QUANTITATIVE AND QUALITATIVE DISCLOSURES ABOUT MARKET RISK
(Continued)
The amount the Company considers permanently invested in foreign subsidiaries and affiliates and translated into
dollars using the year-end exchange rates is $6.6 billion at June 30, 2009, and $7.0 billion at June 30, 2008. This
decrease is due to the depreciation of foreign currencies versus the U.S. dollar partially offset by an increase in
retained earnings of the foreign subsidiaries and affiliates. The potential loss in fair value resulting from a
hypothetical 10% adverse change in quoted foreign currency exchange rates is $664 million and $695 million for
2009 and 2008, respectively.
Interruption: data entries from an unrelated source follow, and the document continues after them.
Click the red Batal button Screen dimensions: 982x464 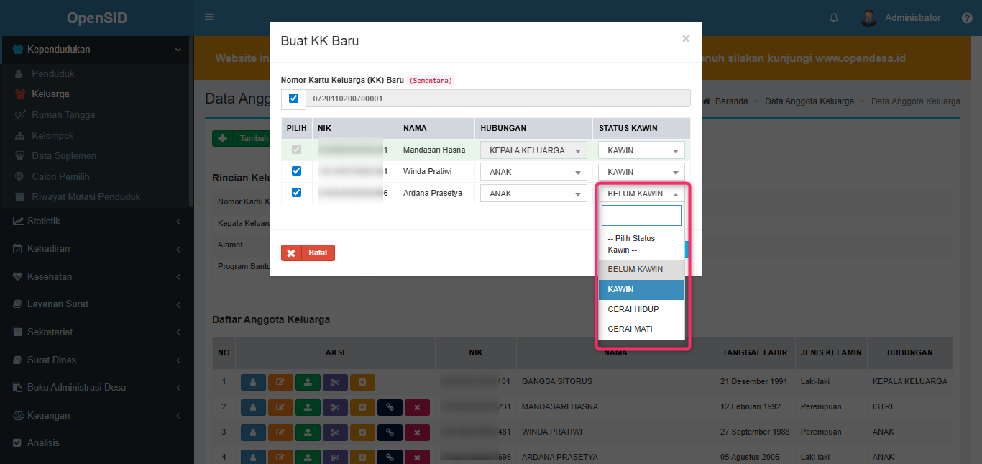tap(308, 253)
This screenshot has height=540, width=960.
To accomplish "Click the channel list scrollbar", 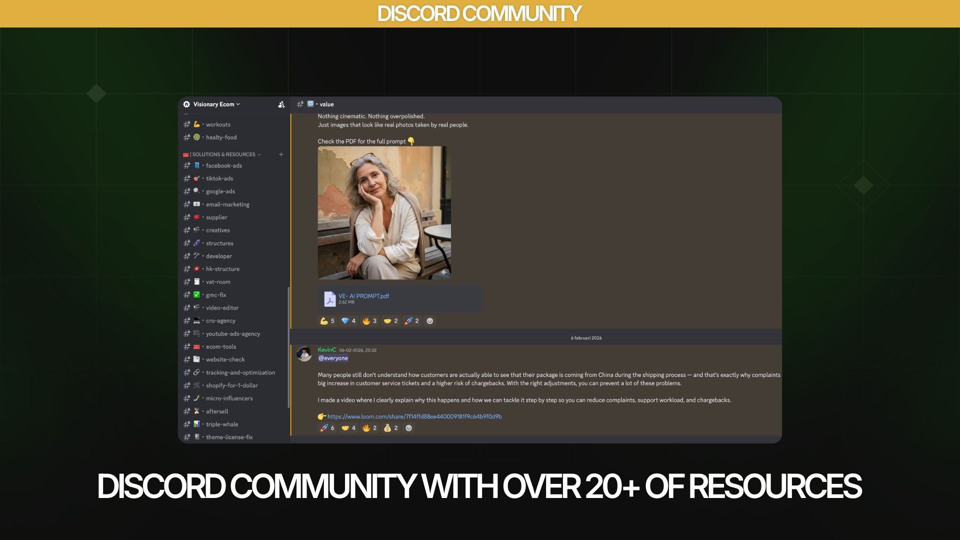I will click(x=289, y=348).
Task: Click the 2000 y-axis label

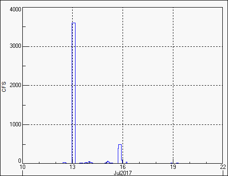Action: pyautogui.click(x=15, y=85)
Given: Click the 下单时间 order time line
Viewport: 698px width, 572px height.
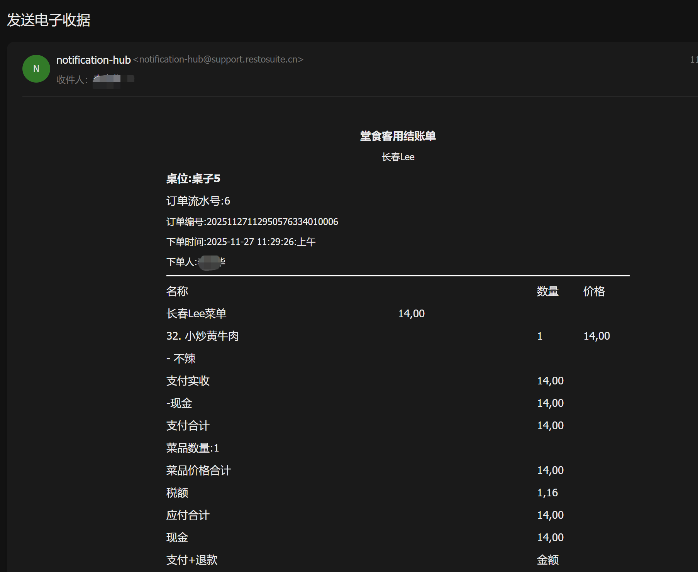Looking at the screenshot, I should [241, 242].
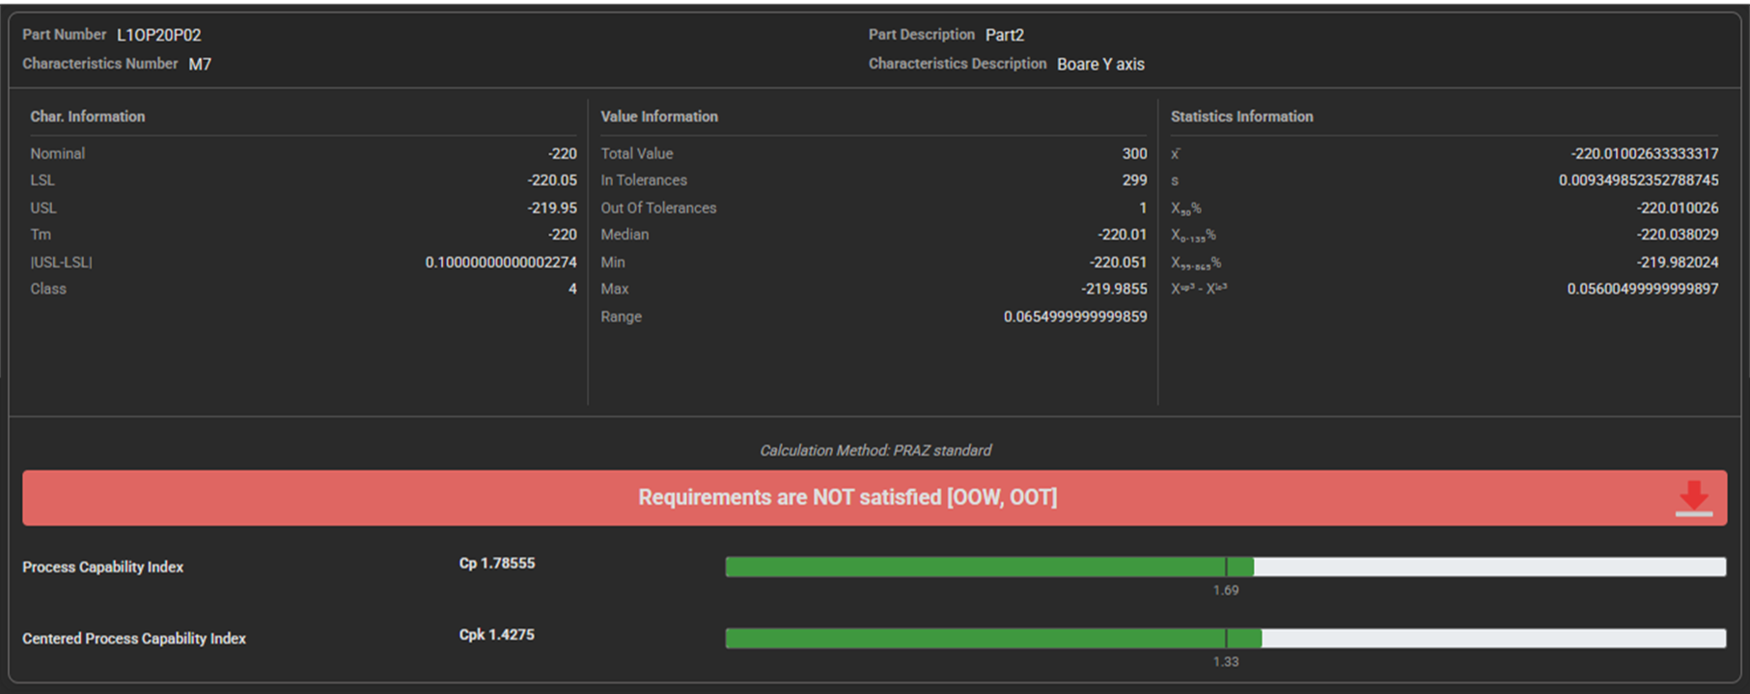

Actual results may differ.
Interest
The fair value of the Company’s long-term debt is estimated using quoted market prices, where available, and
discounted future cash flows based on the Company’s current incremental borrowing rates for similar types of
borrowing arrangements. Such fair value exceeded the long-term debt carrying value. Market risk is estimated as
the potential increase in fair value resulting from a hypothetical .5% decrease in interest rates. Actual results may
differ.
2009
2008
(In millions)
Fair value of long-term debt
$8,103
$7,789
Excess of fair value over carrying value
303
99
Market risk
310
308
The increase in fair value of long-term debt in 2009 resulted principally from decreased interest rates.